* **DATA TO EXAMINE**:
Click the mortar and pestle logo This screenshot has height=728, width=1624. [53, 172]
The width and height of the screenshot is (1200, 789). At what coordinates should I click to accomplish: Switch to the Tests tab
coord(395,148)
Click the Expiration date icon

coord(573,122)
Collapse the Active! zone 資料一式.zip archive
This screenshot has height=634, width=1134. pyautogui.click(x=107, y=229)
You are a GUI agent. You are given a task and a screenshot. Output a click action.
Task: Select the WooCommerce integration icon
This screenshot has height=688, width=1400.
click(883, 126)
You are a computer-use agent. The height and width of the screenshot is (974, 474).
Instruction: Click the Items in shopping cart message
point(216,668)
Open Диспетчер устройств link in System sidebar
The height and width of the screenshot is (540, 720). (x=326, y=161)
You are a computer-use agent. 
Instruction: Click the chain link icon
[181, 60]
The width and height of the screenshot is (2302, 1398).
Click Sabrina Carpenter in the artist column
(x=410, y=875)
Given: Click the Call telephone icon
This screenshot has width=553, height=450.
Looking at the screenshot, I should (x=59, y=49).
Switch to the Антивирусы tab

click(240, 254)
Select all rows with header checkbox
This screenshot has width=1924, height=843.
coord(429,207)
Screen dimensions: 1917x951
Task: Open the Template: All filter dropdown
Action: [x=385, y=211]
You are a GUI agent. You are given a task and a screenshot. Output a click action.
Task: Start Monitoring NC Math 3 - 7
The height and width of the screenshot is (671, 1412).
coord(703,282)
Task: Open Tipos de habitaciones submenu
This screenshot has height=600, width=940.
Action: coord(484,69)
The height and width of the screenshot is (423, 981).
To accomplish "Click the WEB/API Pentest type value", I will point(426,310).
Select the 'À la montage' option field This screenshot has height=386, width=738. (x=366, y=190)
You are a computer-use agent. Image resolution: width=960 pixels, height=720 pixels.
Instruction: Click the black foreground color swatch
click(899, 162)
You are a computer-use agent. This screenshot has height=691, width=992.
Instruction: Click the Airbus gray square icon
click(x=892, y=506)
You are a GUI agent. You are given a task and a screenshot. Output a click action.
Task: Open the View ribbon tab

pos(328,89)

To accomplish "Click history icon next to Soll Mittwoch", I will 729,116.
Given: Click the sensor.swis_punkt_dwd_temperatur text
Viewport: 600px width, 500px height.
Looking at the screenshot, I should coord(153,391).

* **ABOUT THIS EXERCISE**: Which lines run from the one containing "This screenshot has height=600, width=940." to the end of the entries above? Print them exactly, both ends included, and nothing else.

* **EXERCISE OUTPUT**:
This screenshot has height=600, width=940.
Action: coord(484,69)
The height and width of the screenshot is (423, 981).
To accomplish "Click the WEB/API Pentest type value", I will point(426,310).
Select the 'À la montage' option field This screenshot has height=386, width=738. (x=366, y=190)
You are a computer-use agent. Image resolution: width=960 pixels, height=720 pixels.
Instruction: Click the black foreground color swatch
click(899, 162)
You are a computer-use agent. This screenshot has height=691, width=992.
Instruction: Click the Airbus gray square icon
click(x=892, y=506)
You are a GUI agent. You are given a task and a screenshot. Output a click action.
Task: Open the View ribbon tab

pos(328,89)

To accomplish "Click history icon next to Soll Mittwoch", I will 729,116.
Given: Click the sensor.swis_punkt_dwd_temperatur text
Viewport: 600px width, 500px height.
Looking at the screenshot, I should coord(153,391).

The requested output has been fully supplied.